L'imaginaire poétique et social dans le champ littéraire martiniquais

Les rapports entre littérature et réalité ont toujours été
complexes. Chaque écrivain est confronté à un choix entre
réalisme historique et purisme esthétique. La question se
trouve renforcée chez les romanciers et poètes antillais du
fait de leur passé riche et tourmenté. Si certains décident de
faire de leur livre un lieu de mémoire, alors que d'autres
privilégient le récit de la vie contemporaine aux Antilles,
tous répondent à la visée esthétique exigée par leur art en
façonnant un langage poétique et un univers littéraire pleins
d'humour et d'ironie, de fantaisie et d'onirisme.
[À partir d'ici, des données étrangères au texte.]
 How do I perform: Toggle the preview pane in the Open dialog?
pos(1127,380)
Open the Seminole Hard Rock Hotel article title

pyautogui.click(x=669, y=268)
Le rôle du lecteur est alors d'interpréter ces récits, pour
réfléchir sur lui-même et sur le monde, ainsi que de s'interroger
sur les rapports entre réel et imaginaire. C'est ce à
quoi nous invite l'auteure, en relisant des textes martiniquais
de genres divers (poésie, théâtre, roman et conte), et
des auteurs tels qu'Aimé Césaire (l'inventeur de la négritude)
ou Patrick Chamoiseau (Prix Goncourt 1992 pour
Texaco). Elle analyse ces tableaux de la vie martiniquaise
sur trois plans : celui de la fiction et du mythe, avec le carnaval,
par exemple : celui des réalités socio-économiques,
notamment l'héritage du colonialisme et de l'esclavage :
enfin, celui du «réalisme imaginaire». Ce livre passionnera
autant les amateurs de littérature que tous ceux qui cherchent
à mieux connaître l'histoire et la culture antillaises.